Yet as you look around, there is no economic euphoria. Companies aren't showing record profit, rushing to expand capacities. Consumption is not scaling up and overall consumer confidence remains low.

Henry David Thoreau wrote famously in his 1854 book Walden, "The mass of men lead lives of quiet desperation." It would be apt to describe Indian economy as living in "quiet desperation' for last several years. GDP growth has been anemic for several years and most recently the economy shrank by 23.9 per cent in Q1FY21 recording its worst ever contraction. Risk aversion in banks is at its peak and the economy is stifled by lack of credit.

One look at movement of NIFTY for the year would indicate that the COVID era was more a blip for the markets, which is over and now we are looking at a brave new world.

While NIFTY can juggle its constituents and get back to showing a winning chart, can the Indian economy too replace its old guards—with new companies to fill the gap in manufacturing, employment and propel the economy back to 8 per cent-plus GDP growth?


Well it won't be that easy. Doubts persist if our core industries such as cement, steel and power are ready to get back to any capacity expansions. Employment generators such as construction/real estate industry are still nursing their wounds. Tech revolution is driving retail industry growth, however, it cannot compensate for the other sectors.

The biggest challenge to growth is lack of "animal spirit' in the economy. The traditional businesses have been deeply impacted in last several years and have lost their appetite for investments and taking risks. The agenda for most of these is to drive down the debt levels and none is betting on an expansion/diversification. We don't hear of any new player taking up a green field project.

On the other side are the new age businesses where we see the young entrepreneurs changing the landscape by disrupting the old order and thinking scale? However, this disruption is deeply capital consuming, which they lack.
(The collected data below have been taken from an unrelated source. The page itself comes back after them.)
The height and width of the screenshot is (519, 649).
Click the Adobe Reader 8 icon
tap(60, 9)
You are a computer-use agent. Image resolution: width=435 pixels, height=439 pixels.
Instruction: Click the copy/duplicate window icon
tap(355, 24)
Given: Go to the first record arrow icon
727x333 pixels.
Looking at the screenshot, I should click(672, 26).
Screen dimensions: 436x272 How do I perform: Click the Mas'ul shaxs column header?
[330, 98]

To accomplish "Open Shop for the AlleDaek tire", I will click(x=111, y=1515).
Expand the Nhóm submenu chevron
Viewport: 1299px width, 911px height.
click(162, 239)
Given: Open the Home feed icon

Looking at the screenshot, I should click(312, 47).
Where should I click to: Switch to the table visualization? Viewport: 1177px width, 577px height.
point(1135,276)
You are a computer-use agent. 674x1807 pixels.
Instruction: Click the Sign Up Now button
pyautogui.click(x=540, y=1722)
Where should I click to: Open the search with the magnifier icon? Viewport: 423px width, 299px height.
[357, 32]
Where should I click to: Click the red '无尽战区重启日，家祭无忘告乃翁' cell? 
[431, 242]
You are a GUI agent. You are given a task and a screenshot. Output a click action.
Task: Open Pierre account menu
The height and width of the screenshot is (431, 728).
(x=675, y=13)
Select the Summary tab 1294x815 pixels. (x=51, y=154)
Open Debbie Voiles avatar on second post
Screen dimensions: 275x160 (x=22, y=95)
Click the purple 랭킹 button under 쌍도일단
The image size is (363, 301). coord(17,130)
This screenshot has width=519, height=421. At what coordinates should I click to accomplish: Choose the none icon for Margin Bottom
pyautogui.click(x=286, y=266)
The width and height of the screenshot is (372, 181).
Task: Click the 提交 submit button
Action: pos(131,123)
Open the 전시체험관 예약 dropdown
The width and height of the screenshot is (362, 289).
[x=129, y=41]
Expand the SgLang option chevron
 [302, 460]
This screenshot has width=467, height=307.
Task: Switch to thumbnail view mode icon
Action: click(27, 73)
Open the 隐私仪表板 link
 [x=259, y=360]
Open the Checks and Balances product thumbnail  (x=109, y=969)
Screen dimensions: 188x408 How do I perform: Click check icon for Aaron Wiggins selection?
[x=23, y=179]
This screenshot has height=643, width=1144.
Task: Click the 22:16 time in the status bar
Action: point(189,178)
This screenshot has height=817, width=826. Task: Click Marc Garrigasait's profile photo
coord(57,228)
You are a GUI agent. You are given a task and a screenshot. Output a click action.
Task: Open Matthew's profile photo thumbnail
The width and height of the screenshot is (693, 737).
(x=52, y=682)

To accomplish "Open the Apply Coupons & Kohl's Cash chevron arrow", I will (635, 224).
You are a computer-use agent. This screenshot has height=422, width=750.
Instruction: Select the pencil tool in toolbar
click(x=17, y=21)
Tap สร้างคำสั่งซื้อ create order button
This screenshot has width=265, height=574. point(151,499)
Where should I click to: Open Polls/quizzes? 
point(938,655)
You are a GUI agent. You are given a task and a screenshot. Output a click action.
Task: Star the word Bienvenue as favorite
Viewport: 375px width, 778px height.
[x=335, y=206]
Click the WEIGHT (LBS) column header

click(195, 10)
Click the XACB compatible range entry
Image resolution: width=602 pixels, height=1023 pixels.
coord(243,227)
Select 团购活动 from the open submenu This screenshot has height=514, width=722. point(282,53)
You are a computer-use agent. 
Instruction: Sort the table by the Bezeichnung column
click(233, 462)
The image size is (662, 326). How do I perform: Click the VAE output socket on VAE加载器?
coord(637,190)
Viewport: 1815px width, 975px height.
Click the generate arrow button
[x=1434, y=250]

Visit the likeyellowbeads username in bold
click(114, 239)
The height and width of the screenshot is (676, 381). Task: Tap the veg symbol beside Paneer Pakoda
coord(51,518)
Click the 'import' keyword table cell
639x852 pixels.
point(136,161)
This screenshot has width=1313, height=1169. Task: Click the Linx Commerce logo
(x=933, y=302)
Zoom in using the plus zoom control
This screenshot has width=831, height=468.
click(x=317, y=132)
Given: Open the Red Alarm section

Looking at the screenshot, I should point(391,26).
Hence, post a lifecycle of early stage to maturity—what is emerging is an extremely polarized industry with a few players, who dominate the market and controlled by few large private equity players/corporates.

Availability of credit

The other big impediment to growth is the lack of evolved debt market. India is a deeply capital starved economy. While the tech boom has meant startup equity being available for promising ventures, we still do not have debt markets to support our businesses. Banks who own bulk of credit in India, have traditionally been risk averse, have supported the existing businesses houses over the last decade and have lost heavily. Now they are in no mood to take any risks.

The risk of losing money should be a fundamental requirement and not an avoidable nuisance. Credit should be available to most participants at a price reflecting the risk. What we are seeing is a gush of money to top borrowers at all-time low rates while other businesses struggle to get any credit.

The recent scheme by the government of India to provide loans to MSME and other sectors is a welcome step to get credit flow going, but what is also needed is a development of a much deeper debt market. NBFCs have served this useful purpose to "boldly go where no bank has gone before'. This important market participant should continue to use innovation to help disseminate credit to most needy sectors.

What is the market discounting?

Equity markets are most efficient in absorbing information and adjusting the prices accordingly. What they seem to have decided that notwithstanding these challenges, the Indian economy has fundamentally a number of positives going for it to be able to propel the stock prices higher. It helps that we have a world full of liquidity and low interest rates and this capital is seeking destination at this time. However, as investors, one should stay focused and nimble as India has a tightrope to walk on.